Q: Does the unlocking of 1 billion XRP necessarily mean the price will fall?
A: Historical data shows that monthly unlocks have not significantly impacted XRP’s price, because Ripple typically re-locks 60–80% of released tokens into new escrow contracts, with only about 200–300 million XRP entering the secondary market, mainly for operational costs, institutional sales, and ecosystem growth. Nonetheless, market sentiment can be influenced by the narrative of the nominal unlock; in weak markets, even if tokens do not actually flow into the secondary market, the event can reinforce sell-side expectations. The key indicator is whether Ripple’s re-locking rate after unlock remains within historical norms.
Q: Has XRP’s technical pattern already clearly turned bearish?

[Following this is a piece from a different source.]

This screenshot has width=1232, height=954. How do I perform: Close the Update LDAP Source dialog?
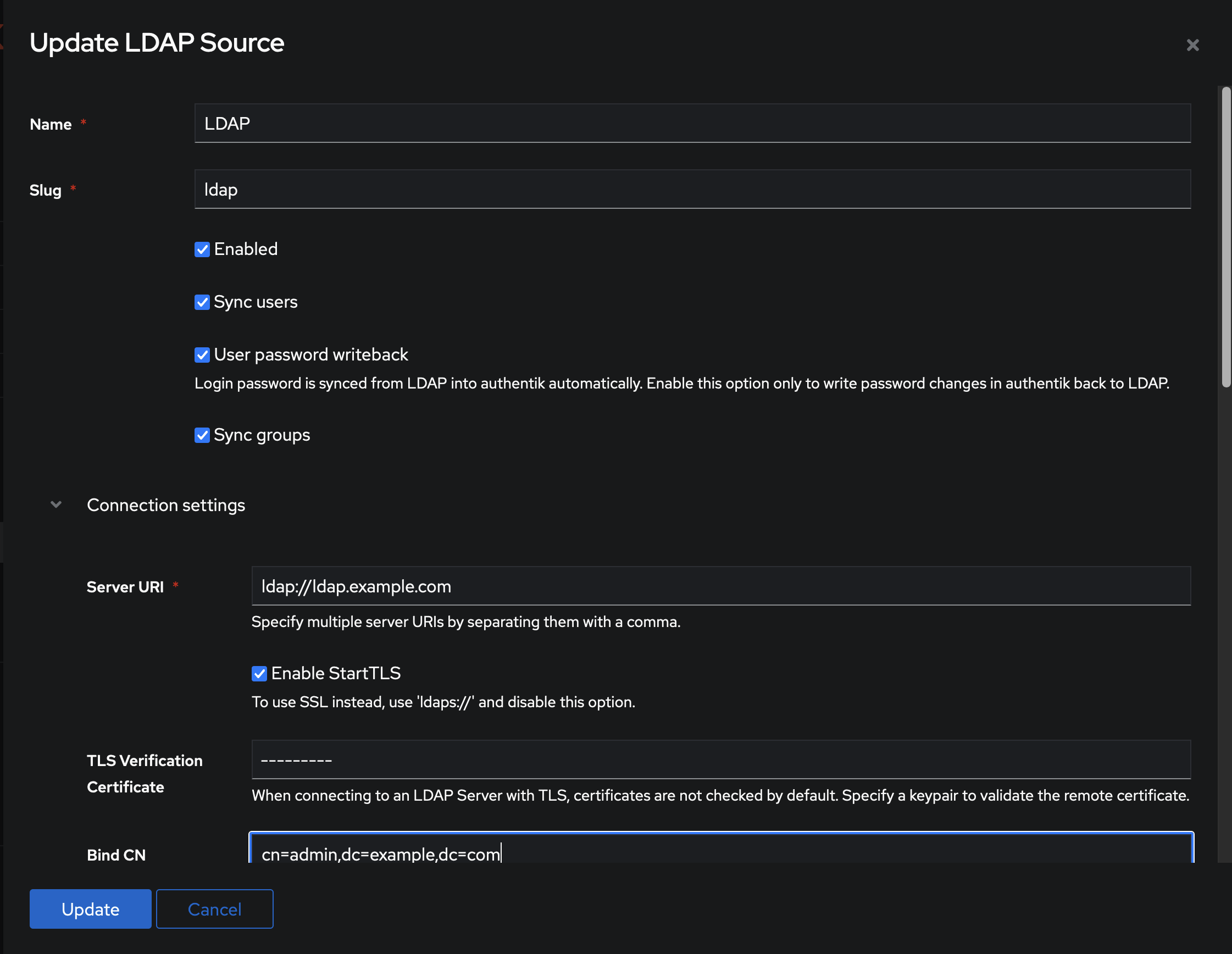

A: The move on April 28, with high volume breaking below $1.40, signals a clear technical shift—an effective downward breakout of the descending triangle. However, the price currently consolidates narrowly around $1.39–$1.40, leaving room for a potential rebound. If the price can quickly recover this level with volume confirmation, the bearish outlook may be reassessed; if it remains below, the next support levels are at $1.37 and $1.31.
Q: What does KBank’s cooperation mean for Ripple’s long-term value?
A: As South Korea’s largest crypto exchange Upbit’s exclusive partner bank, KBank’s user base exceeds 15 million, providing a significant reference for Ripple’s infrastructure in East Asia. The ultimate variable is the final form of South Korea’s “Digital Asset Basic Act” and the stablecoin issuance framework led by banks. If the law provides a clear compliant path for stablecoin corridors, KBank’s PoC could evolve into regional cross-border remittance solutions, laying a foundation for Ripple’s scalable payment ecosystem.